§ **Assignment**: Output each record in full, exactly as it stands.
/---
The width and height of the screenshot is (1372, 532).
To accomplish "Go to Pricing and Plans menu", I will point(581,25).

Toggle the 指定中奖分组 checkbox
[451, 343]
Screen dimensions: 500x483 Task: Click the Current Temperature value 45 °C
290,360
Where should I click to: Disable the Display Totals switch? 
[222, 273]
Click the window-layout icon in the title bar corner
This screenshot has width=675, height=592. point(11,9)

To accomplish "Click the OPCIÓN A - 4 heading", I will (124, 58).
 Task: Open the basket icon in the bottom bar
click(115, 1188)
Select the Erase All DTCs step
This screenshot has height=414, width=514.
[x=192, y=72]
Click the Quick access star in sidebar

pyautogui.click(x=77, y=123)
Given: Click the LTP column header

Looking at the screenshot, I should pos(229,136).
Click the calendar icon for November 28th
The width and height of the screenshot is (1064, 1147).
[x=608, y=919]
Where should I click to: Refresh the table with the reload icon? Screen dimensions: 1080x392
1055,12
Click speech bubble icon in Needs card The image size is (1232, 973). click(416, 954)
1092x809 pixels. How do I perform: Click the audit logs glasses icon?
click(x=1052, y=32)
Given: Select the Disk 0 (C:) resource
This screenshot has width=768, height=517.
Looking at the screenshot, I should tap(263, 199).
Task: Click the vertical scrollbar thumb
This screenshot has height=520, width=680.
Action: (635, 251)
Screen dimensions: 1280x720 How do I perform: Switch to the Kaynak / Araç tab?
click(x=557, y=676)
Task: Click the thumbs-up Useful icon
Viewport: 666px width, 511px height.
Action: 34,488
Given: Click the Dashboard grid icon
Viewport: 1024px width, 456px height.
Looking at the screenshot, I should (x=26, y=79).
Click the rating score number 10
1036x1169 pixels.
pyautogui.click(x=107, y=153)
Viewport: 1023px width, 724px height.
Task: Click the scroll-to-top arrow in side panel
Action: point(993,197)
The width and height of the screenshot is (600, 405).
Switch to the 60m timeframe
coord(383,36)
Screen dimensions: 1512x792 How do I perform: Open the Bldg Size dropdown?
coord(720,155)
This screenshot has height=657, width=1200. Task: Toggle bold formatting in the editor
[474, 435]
\---
§ **Answer to the exercise**:
The width and height of the screenshot is (1372, 532).
To accomplish "Go to Pricing and Plans menu", I will point(581,25).

Toggle the 指定中奖分组 checkbox
[451, 343]
Screen dimensions: 500x483 Task: Click the Current Temperature value 45 °C
290,360
Where should I click to: Disable the Display Totals switch? 
[222, 273]
Click the window-layout icon in the title bar corner
This screenshot has width=675, height=592. point(11,9)

To accomplish "Click the OPCIÓN A - 4 heading", I will (124, 58).
 Task: Open the basket icon in the bottom bar
click(115, 1188)
Select the Erase All DTCs step
This screenshot has height=414, width=514.
[x=192, y=72]
Click the Quick access star in sidebar

pyautogui.click(x=77, y=123)
Given: Click the LTP column header

Looking at the screenshot, I should pos(229,136).
Click the calendar icon for November 28th
The width and height of the screenshot is (1064, 1147).
[x=608, y=919]
Where should I click to: Refresh the table with the reload icon? Screen dimensions: 1080x392
1055,12
Click speech bubble icon in Needs card The image size is (1232, 973). click(416, 954)
1092x809 pixels. How do I perform: Click the audit logs glasses icon?
click(x=1052, y=32)
Given: Select the Disk 0 (C:) resource
This screenshot has width=768, height=517.
Looking at the screenshot, I should tap(263, 199).
Task: Click the vertical scrollbar thumb
This screenshot has height=520, width=680.
Action: (635, 251)
Screen dimensions: 1280x720 How do I perform: Switch to the Kaynak / Araç tab?
click(x=557, y=676)
Task: Click the thumbs-up Useful icon
Viewport: 666px width, 511px height.
Action: 34,488
Given: Click the Dashboard grid icon
Viewport: 1024px width, 456px height.
Looking at the screenshot, I should (x=26, y=79).
Click the rating score number 10
1036x1169 pixels.
pyautogui.click(x=107, y=153)
Viewport: 1023px width, 724px height.
Task: Click the scroll-to-top arrow in side panel
Action: point(993,197)
The width and height of the screenshot is (600, 405).
Switch to the 60m timeframe
coord(383,36)
Screen dimensions: 1512x792 How do I perform: Open the Bldg Size dropdown?
coord(720,155)
This screenshot has height=657, width=1200. Task: Toggle bold formatting in the editor
[474, 435]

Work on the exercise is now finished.